Cause of overfitting
- insufficient training data: A small training dataset may lead specific patterns that do not generalize well.
- model complexity: high complex models (e.g. DNN with many parameters) have a greater capacity to memorize the training data, including noise.
- noisy data: training data that contains irrelevant information or outliers can mislead the model.
- excessive training: training a model for too many
epochs
can lead to overfitting as it continues to adjust the training data, including it's noise.
How to mitigate overfitting:
- simplify the model: use a less complex model with fewer parameters.
- more data: collecting more data can help the model generalize better.

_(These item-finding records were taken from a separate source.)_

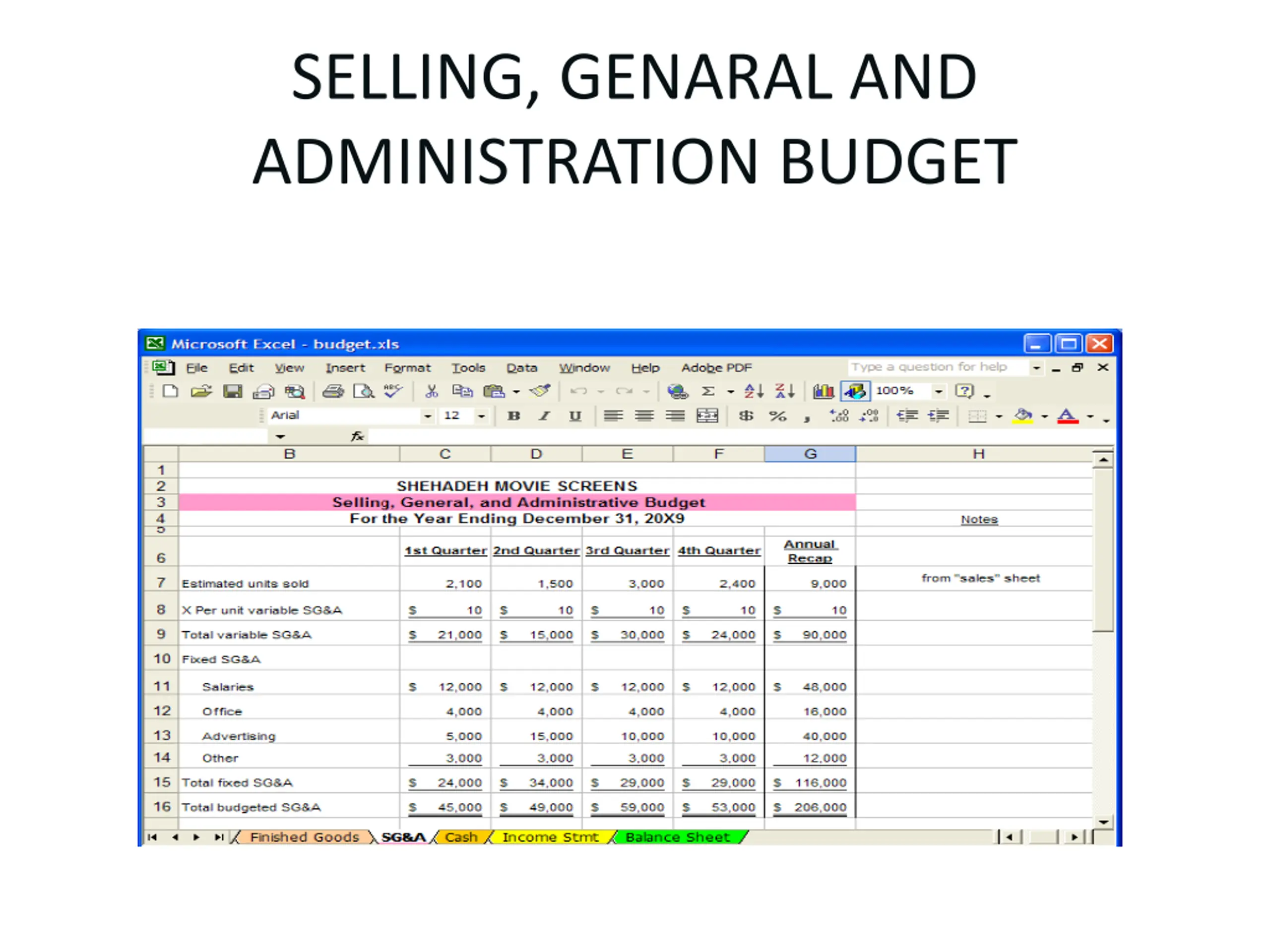Viewport: 1270px width, 952px height.
Task: Click the Type a question for help box
Action: pyautogui.click(x=936, y=367)
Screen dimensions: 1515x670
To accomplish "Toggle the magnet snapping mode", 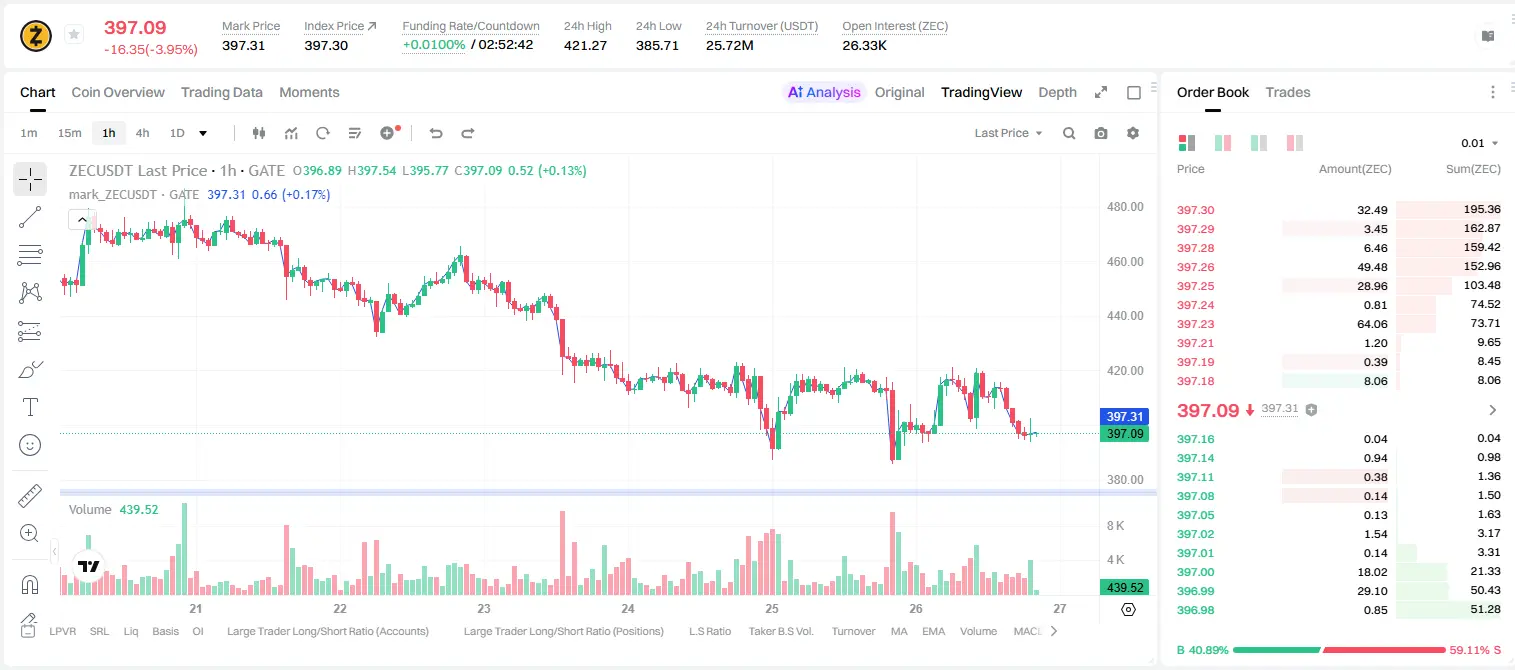I will 30,584.
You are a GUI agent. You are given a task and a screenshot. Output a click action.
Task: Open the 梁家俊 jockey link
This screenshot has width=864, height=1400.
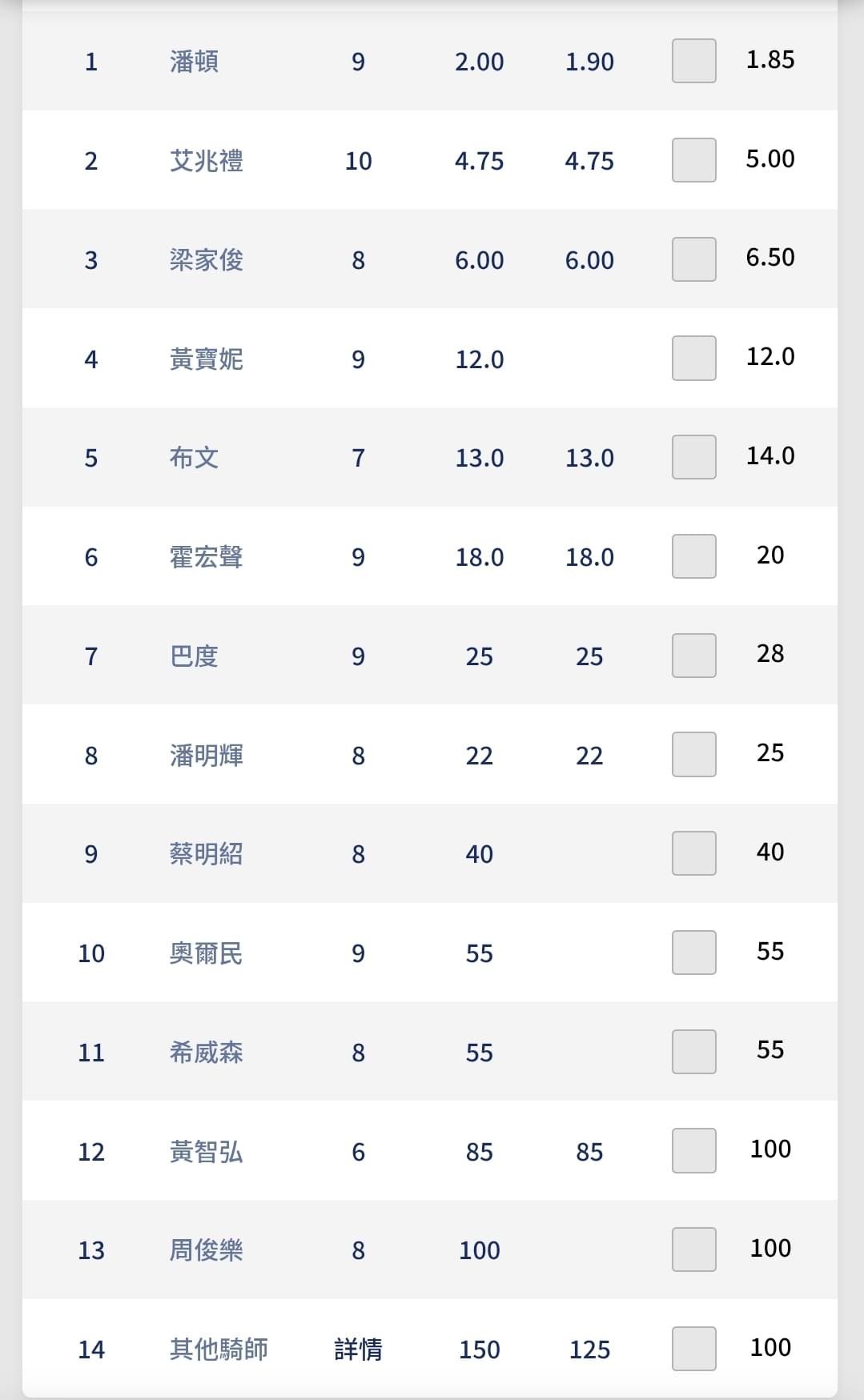206,260
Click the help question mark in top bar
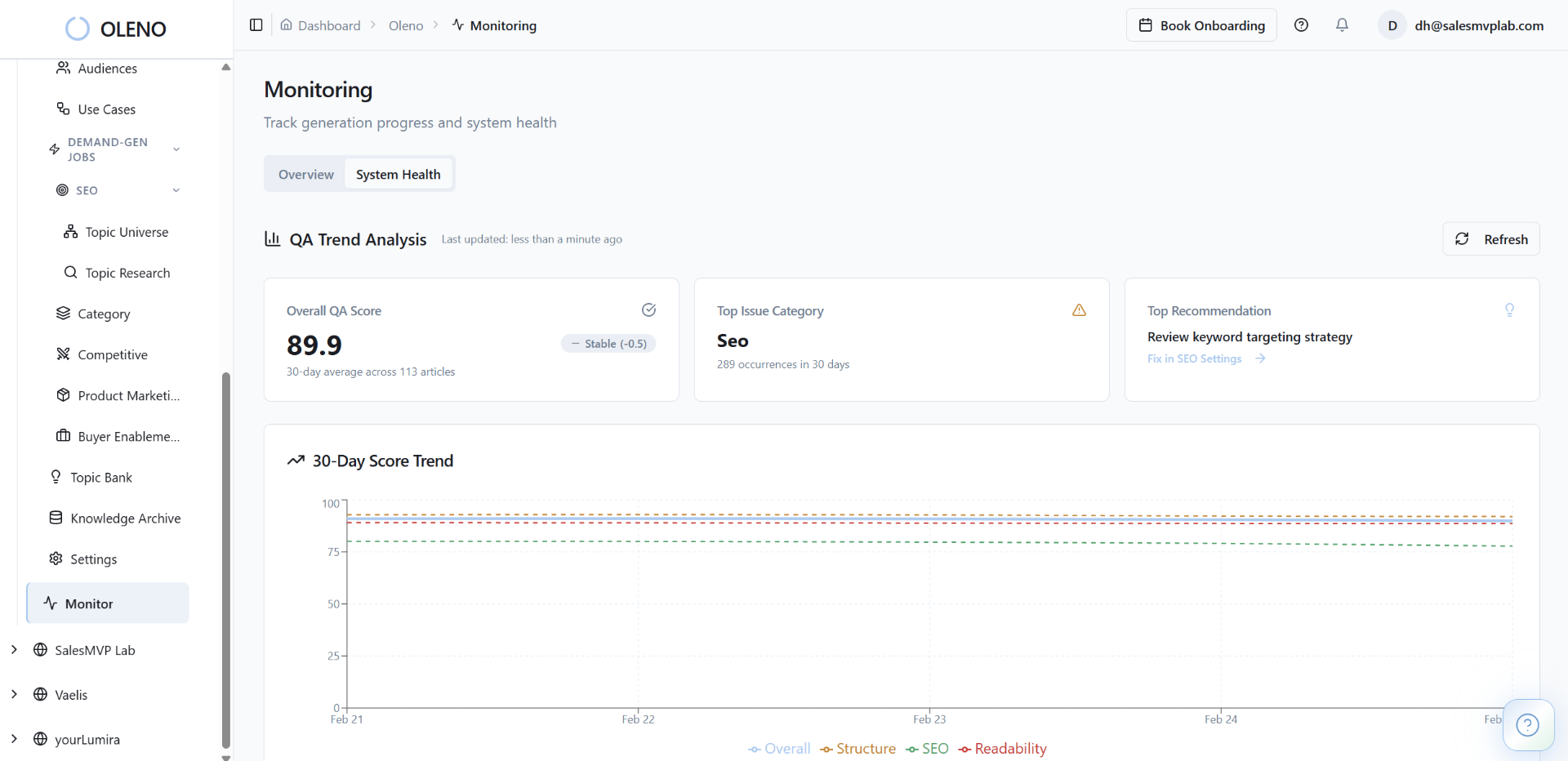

- regularization: techniques like Lasso (L1) or Ridge (L2) regularization add penalties for large subsets of data
- cross validation: use techniques like k-fold cross-validation to ensure the model perform well on different subsets of data.
- pruning: in decision trees, pruning can reduce the complexity by removing branches that have little importance
Underfitting
when a model is too simple to capture the underlying patterns in the data. It fails to represent the training data well.
Indication
Low accuracy on both training and validation data.
How to mitigate underfitting:
- complexify the model: use more complex algorithm that can learn intricate patterns, like decision trees, random forests, or neuron networks.
- add features: include more relevant features the provide useful information
- reduce regularization: if regularization is being used too aggressively, it might overly constrain the model and precent learning.